= Provided records =
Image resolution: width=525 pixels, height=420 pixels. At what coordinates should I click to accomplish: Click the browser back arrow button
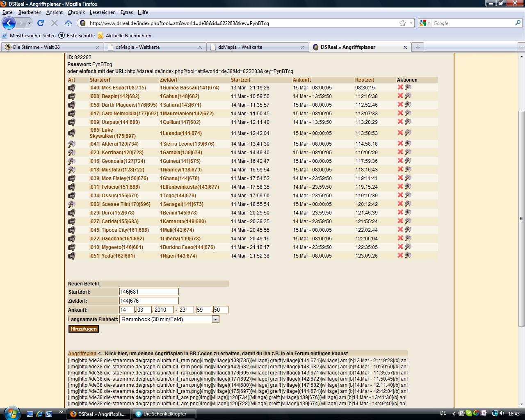[9, 23]
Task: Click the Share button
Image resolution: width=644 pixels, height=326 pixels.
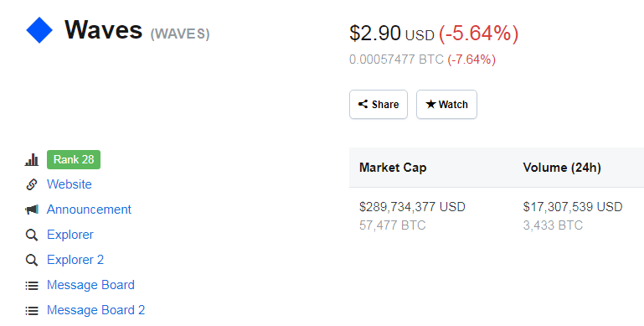Action: click(x=379, y=105)
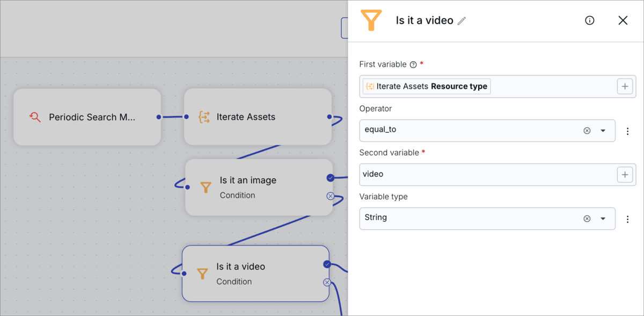Click true output of Is it a video

(x=327, y=264)
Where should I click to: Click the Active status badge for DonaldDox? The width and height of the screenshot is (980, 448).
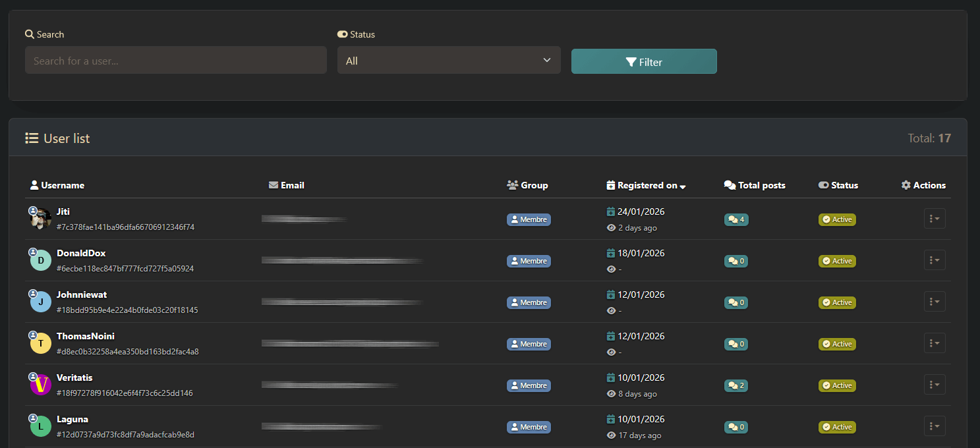tap(837, 261)
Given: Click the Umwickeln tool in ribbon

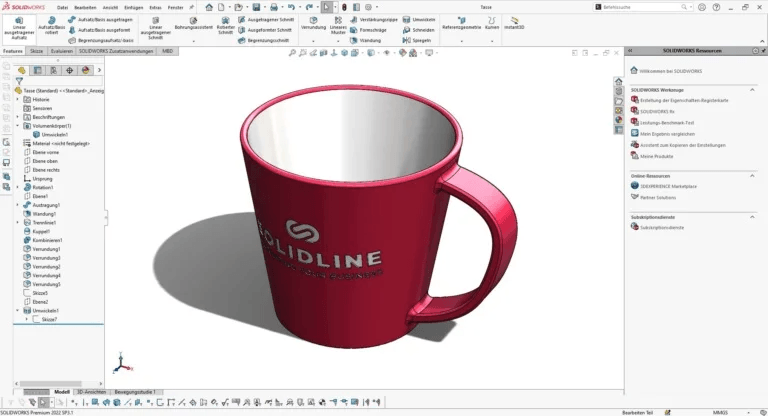Looking at the screenshot, I should 422,19.
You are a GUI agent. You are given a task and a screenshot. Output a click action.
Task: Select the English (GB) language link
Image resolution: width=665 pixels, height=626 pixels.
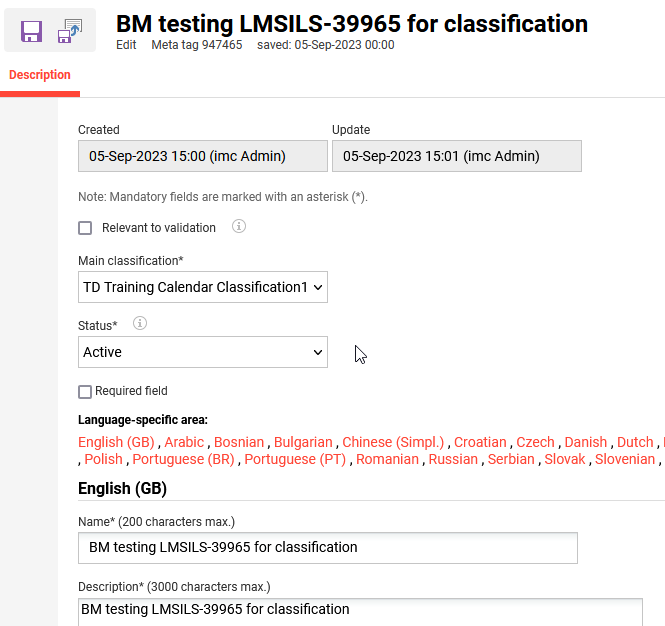(115, 442)
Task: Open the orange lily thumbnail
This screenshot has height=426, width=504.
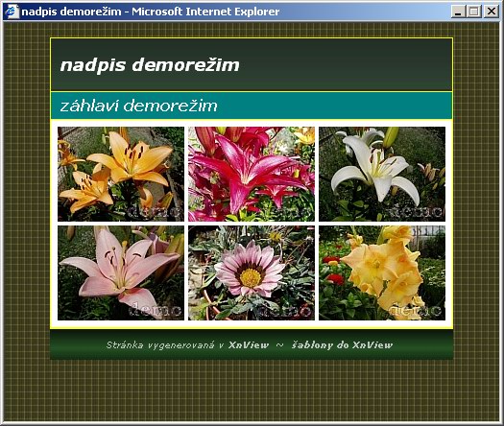Action: click(121, 174)
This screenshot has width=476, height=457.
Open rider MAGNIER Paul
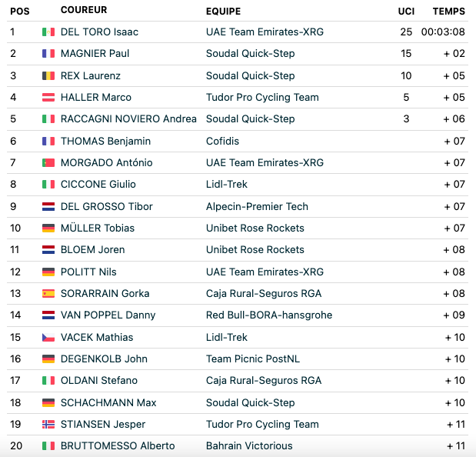95,53
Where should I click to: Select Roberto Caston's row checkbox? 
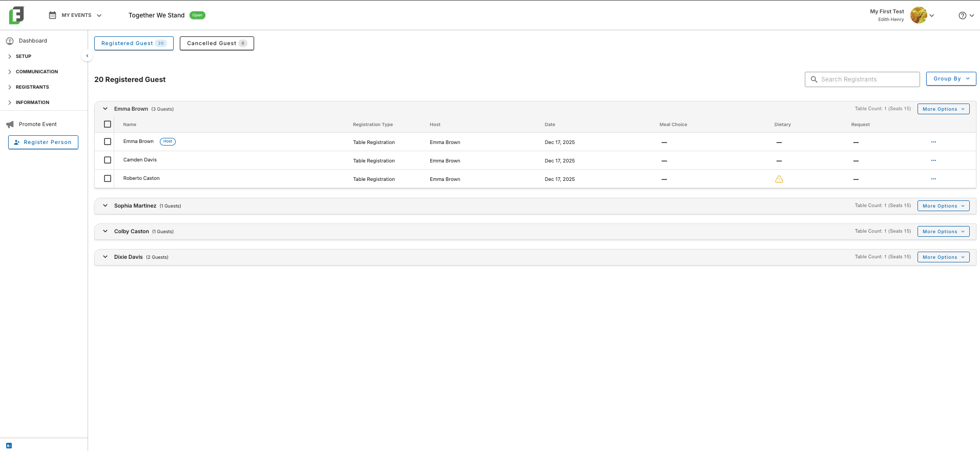click(108, 178)
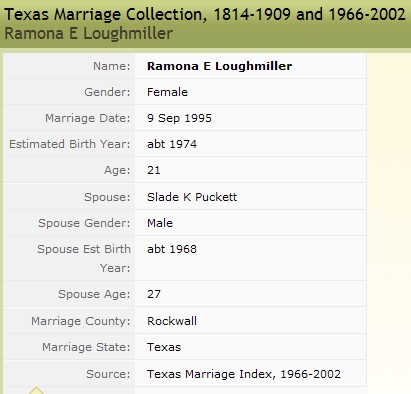Click the Spouse field label
This screenshot has width=411, height=394.
(107, 197)
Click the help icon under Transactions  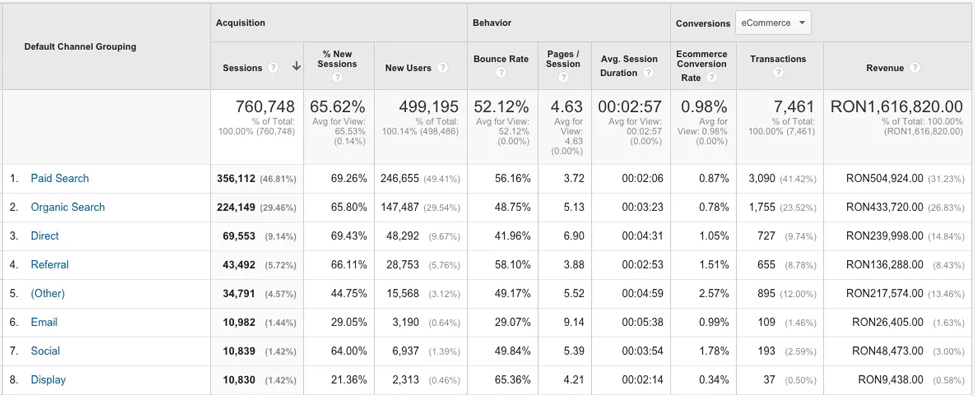(777, 72)
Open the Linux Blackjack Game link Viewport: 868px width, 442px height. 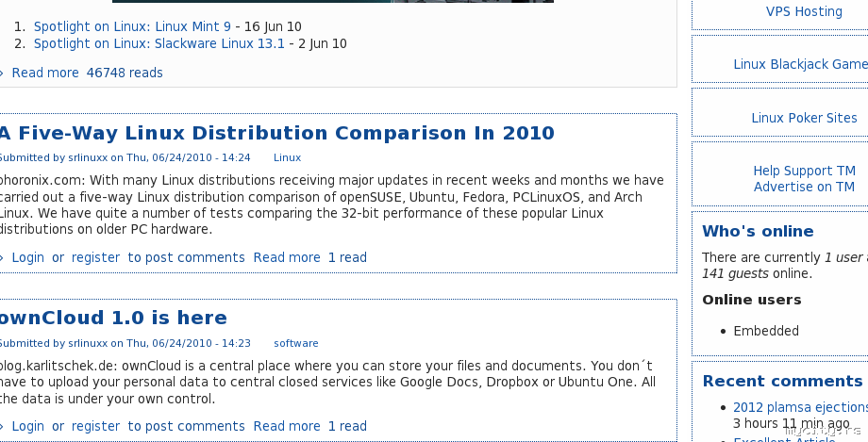point(800,64)
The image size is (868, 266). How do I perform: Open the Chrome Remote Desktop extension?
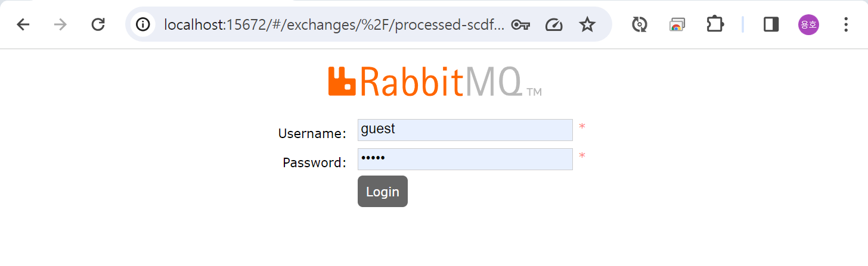[x=677, y=24]
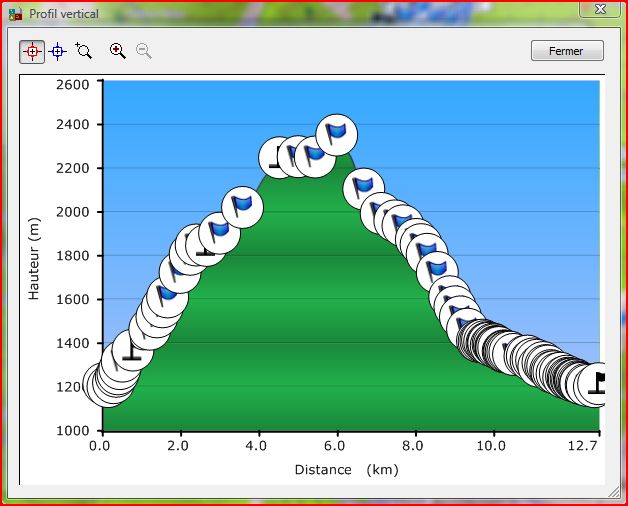Select the black post marker near 1400 m
This screenshot has width=628, height=506.
pos(132,351)
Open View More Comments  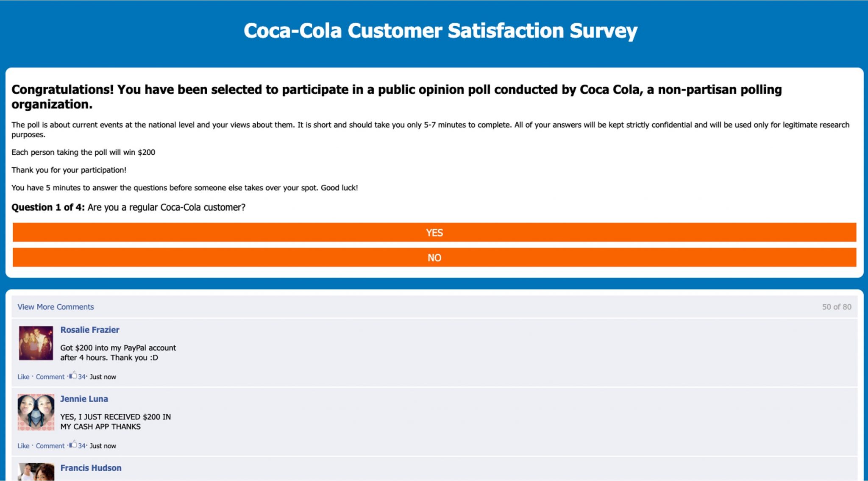coord(55,306)
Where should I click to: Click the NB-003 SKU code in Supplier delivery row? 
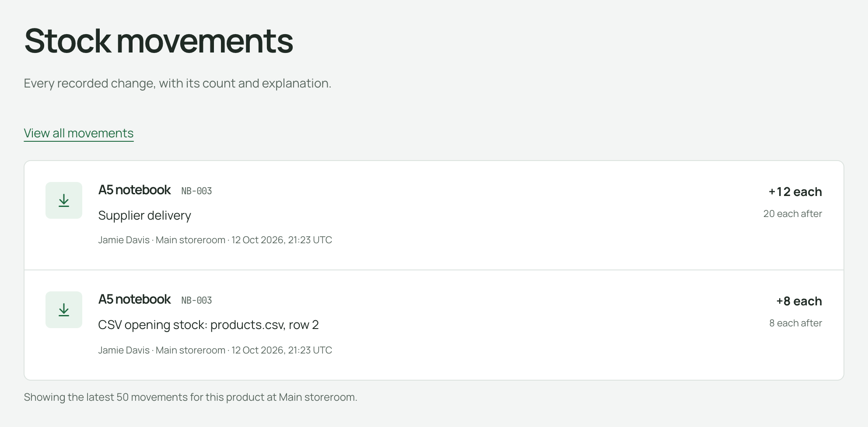point(197,191)
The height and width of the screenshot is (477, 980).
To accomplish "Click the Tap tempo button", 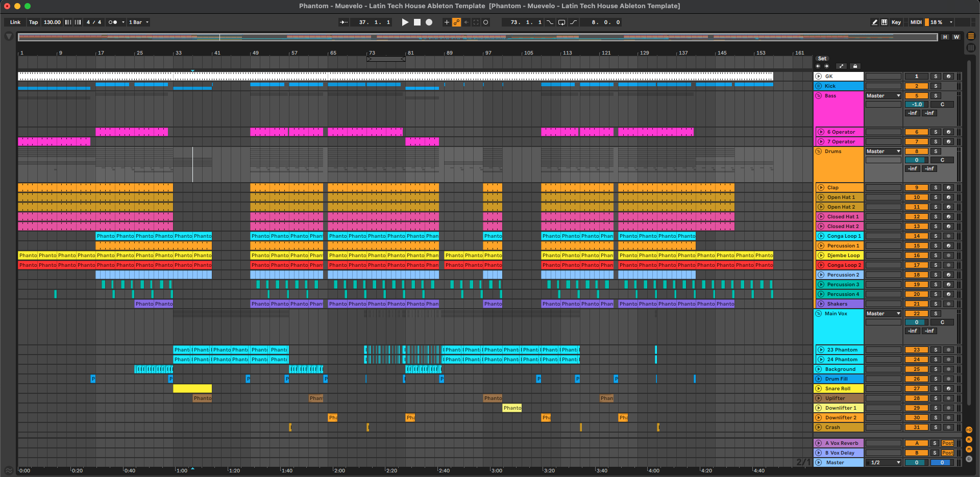I will click(33, 22).
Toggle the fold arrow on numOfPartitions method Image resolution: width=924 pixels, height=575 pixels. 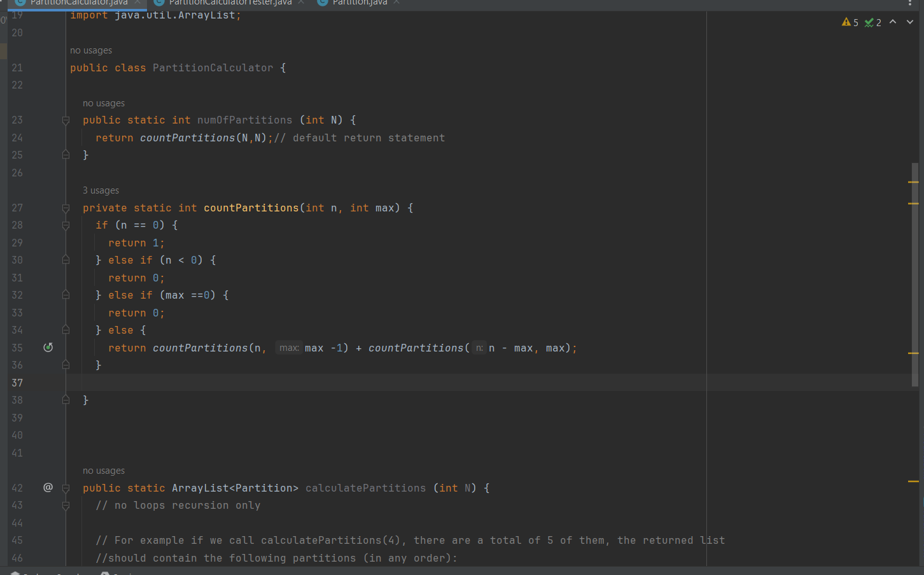66,119
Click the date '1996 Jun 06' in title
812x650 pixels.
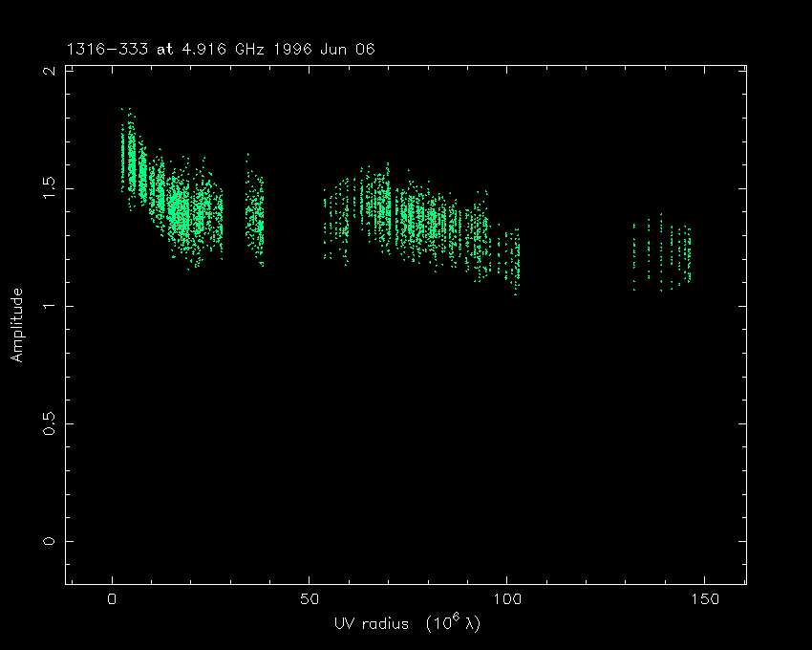click(321, 49)
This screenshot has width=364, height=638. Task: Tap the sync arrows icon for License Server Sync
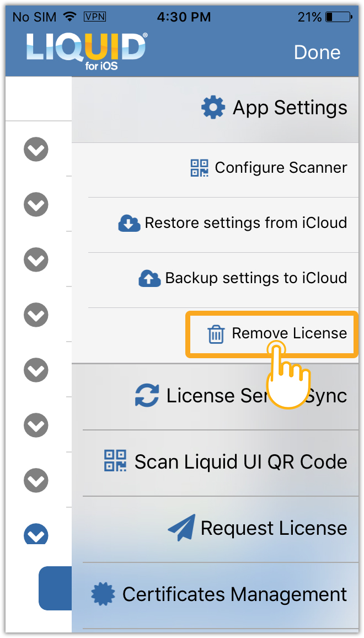click(x=147, y=396)
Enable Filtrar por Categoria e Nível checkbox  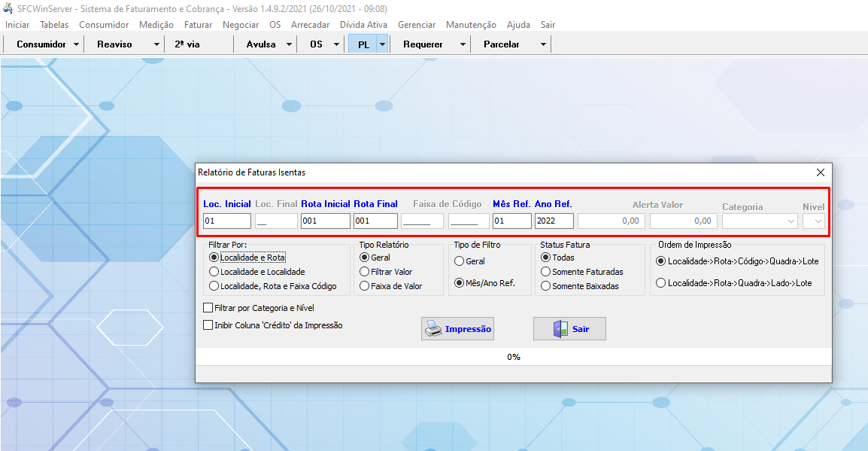coord(208,308)
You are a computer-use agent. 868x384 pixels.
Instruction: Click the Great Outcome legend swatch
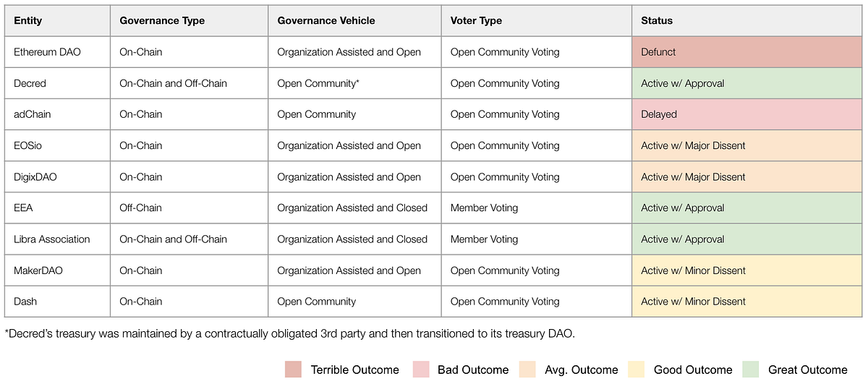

= Problem statement =
After reading the material above, state how many of its lines hold the word "agent". No other output is needed.

= Output of the exercise =
2